La découverte d'une troisième famille de virus géants qui a survécu à plus de 30 000 ans de congélation dans le sol de Sibérie pose d'importantes questions de santé publique.

Une équipe de virologistes français a mis en évidence l'existence de Pithovirus sibericum, qui sévissait vers la fin de l'ère de l'homme de Néandertal, dans un échantillon de sol gelé en provenance de l'extrême nord-est sibérien, dans la région autonome de Chukotka.

Elle estime qu'avec cette découverte la résurgence de virus considérés aujourd'hui comme éradiqués, tel celui de la variole, n'est plus un scénario de science-fiction.

Les chercheurs pensaient avoir atteint les limites ultimes du monde viral en terme de complexité génétique des virus géants, les seuls visibles en microscopie optique du fait de leur diamètre supérieur à 0,5 micron, après la découverte du premier représentant de la famille des Megaviridae en 2003, puis de deux spécimens de la famille des Pandoravirus en 2013.

« L'analyse approfondie de Pithovirus révèle qu'il n'a quasiment aucun point commun avec les virus géants précédemment caractérisés. Il inaugure donc une nouvelle famille de virus, portant à trois le nombre de familles de virus géants connues à ce jour », a précisé lundi la communauté scientifique dans un communiqué.

La grande taille des virus géants n'est pas, en soi, leur caractéristique la plus intéressante. Leur originalité réside dans la complexité de leur génome.

Beaucoup de virus, parmi les plus pathogènes pour l'homme comme ceux de la grippe ou du sida, ont une dizaine de gènes qui leur suffisent largement pour proliférer.

Réchauffement climatique

Le Pithovirus en compte environ 500, certes moins que les 1900 à 2500 gènes de ses cousins Pandoravirus mais avec un mécanisme de réplication à l'intérieur des cellules beaucoup plus sophistiqué.

L'étude de ces nouvelles entités, qui semblent beaucoup plus proches de cellules vivantes que les virus classiques, pourrait conduire à d'importantes avancées en matière biomédicale et de biotechnologie.

S'il n'est pas pathogène pour les cellules humaines, la découverte d'un virus géant capable de survivre dans le pergélisol (couche de sol gelé en permanence des régions arctiques) sur une période de plus de 30 000 ans pourrait aussi avoir des répercussions cruciales sur l'environnement.

« Cela a des implications importantes sur les risques de santé publique liés à l'exploitation des ressources minières et énergétiques des régions circumpolaires que le réchauffement climatique rend de plus en plus envisageable », dit le texte.

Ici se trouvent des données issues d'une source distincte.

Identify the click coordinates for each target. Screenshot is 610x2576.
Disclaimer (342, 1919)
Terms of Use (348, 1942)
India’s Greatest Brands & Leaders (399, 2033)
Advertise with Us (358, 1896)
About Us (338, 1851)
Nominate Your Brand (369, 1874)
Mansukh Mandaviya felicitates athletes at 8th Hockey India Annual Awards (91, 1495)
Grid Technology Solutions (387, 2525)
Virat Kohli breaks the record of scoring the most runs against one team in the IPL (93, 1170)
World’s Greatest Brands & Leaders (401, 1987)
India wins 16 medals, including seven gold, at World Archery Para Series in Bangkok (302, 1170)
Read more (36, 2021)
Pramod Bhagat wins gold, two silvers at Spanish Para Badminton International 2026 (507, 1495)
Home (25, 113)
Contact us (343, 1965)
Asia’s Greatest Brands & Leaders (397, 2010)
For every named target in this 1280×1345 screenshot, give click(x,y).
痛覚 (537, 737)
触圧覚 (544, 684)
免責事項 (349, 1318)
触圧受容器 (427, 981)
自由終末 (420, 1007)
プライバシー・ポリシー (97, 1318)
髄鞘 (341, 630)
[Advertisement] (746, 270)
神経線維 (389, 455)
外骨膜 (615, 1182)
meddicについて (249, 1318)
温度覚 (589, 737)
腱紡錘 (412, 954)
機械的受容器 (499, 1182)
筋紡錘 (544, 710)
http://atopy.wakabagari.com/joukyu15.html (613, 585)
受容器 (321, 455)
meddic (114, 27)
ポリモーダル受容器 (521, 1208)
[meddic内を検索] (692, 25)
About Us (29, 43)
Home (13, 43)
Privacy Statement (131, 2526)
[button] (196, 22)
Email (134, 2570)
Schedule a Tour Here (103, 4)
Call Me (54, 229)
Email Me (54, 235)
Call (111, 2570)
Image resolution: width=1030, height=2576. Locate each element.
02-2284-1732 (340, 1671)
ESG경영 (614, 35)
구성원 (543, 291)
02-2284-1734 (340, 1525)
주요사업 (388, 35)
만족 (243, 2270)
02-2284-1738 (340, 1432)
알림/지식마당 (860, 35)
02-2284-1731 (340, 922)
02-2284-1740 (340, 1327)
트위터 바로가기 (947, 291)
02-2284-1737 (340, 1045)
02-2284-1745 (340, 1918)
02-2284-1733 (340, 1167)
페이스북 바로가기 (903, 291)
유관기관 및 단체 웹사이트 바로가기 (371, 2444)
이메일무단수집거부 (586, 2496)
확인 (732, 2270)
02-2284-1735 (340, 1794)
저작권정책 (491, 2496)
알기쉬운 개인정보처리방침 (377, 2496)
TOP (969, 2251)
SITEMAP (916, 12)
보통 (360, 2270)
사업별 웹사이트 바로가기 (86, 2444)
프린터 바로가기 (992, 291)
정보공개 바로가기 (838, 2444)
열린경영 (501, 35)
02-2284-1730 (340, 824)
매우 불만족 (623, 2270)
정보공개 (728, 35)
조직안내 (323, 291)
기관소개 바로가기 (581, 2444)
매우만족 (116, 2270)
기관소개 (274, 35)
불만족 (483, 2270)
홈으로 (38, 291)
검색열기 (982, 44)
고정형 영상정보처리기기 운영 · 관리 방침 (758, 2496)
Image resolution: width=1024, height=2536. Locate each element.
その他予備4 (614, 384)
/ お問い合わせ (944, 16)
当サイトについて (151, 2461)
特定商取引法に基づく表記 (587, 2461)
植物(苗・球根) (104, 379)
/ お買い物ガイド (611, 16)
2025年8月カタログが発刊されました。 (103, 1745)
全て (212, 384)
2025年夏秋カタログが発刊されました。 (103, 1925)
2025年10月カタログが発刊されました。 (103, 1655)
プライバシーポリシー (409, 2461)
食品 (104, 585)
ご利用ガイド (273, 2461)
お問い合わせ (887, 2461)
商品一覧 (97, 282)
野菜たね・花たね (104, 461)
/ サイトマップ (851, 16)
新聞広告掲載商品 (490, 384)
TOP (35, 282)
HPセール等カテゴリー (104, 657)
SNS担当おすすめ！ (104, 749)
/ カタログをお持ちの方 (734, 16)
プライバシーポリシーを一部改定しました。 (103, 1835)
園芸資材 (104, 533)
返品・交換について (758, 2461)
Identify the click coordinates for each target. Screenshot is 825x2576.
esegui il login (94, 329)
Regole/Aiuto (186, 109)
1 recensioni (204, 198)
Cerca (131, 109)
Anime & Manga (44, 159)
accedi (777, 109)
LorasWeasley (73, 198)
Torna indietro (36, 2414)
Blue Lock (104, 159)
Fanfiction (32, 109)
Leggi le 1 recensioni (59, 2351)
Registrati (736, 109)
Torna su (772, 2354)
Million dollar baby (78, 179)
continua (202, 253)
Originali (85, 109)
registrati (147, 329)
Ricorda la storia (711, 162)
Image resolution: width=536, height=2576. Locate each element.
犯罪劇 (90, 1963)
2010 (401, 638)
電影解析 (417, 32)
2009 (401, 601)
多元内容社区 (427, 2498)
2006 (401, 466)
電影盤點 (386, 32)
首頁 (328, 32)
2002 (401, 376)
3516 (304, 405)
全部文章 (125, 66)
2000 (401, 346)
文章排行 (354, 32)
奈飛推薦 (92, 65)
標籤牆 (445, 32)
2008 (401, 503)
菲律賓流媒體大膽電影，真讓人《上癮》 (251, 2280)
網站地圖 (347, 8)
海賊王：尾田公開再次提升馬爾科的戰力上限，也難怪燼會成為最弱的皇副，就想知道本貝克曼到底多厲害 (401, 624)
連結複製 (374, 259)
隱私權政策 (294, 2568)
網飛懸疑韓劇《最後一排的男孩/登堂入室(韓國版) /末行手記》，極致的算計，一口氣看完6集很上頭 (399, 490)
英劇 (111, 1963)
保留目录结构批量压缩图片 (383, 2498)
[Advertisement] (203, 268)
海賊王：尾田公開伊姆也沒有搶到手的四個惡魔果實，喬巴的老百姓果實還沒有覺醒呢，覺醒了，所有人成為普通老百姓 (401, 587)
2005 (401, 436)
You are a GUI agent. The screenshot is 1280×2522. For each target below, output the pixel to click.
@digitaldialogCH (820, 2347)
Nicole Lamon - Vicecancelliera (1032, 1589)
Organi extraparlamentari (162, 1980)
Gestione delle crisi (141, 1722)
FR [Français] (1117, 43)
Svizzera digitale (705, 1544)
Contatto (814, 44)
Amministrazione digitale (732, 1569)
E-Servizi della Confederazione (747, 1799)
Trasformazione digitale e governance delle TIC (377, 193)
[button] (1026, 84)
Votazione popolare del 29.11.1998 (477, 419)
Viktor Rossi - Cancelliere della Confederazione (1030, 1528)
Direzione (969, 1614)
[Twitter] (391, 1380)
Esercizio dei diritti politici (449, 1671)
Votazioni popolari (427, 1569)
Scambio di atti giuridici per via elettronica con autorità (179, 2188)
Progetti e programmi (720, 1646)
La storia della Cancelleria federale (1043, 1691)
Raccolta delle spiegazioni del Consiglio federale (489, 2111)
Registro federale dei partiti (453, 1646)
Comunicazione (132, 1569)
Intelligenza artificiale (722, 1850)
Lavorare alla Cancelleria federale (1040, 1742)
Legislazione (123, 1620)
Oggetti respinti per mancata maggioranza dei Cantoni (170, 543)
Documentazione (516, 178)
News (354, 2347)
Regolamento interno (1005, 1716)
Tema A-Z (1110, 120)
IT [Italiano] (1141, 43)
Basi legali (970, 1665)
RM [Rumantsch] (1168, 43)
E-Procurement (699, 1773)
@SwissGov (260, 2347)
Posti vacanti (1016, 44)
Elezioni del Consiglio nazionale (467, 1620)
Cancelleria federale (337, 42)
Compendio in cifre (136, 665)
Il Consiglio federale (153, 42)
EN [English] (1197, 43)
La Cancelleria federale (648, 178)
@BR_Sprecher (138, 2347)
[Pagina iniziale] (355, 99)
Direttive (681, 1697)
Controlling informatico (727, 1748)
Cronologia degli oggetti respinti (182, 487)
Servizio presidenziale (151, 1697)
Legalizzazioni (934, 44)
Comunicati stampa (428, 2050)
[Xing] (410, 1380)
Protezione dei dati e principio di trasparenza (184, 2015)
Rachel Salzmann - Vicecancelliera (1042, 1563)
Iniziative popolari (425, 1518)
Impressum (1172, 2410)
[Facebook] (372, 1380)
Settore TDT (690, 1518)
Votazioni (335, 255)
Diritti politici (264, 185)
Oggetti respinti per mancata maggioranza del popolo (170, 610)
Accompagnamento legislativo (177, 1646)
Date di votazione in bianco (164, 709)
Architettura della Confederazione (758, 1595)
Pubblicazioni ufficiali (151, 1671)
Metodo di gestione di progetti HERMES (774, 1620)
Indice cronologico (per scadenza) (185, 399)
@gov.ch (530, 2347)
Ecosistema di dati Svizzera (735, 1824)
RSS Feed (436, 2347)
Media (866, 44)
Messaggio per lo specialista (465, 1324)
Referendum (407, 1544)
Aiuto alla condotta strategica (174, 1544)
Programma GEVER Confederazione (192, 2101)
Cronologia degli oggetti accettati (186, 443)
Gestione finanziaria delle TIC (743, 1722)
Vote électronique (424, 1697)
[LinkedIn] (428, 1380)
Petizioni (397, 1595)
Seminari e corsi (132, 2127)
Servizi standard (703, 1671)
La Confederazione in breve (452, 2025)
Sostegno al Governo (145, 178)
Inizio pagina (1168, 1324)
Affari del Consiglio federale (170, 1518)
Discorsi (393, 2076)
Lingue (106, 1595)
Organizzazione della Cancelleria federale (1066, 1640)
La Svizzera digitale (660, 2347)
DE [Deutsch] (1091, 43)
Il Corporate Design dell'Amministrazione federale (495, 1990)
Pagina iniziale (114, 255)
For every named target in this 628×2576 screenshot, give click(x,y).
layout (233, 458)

« La résurgence de virus considérés aujourd'hui comme éradiqués, tel celui de la variole dont le processus de réplication est similaire à celui du Pithovirus, n'est désormais plus du domaine de la science-fiction », précise-t-il.

Un des laboratoires impliqués s'est d'ailleurs attelé à quantifier de « manière réaliste » la probabilité d'un tel scénario à travers une étude métagémonique du pergélisol.

L'équipe de virologistes est constituée de chercheurs du laboratoire Information génomique et structurale d'Aix-Marseille, associés à ceux du laboratoire Biologie à grande échelle (CEA/INSERM/Université Joseph Fourier) et du Génoscope (CEA/CNRS).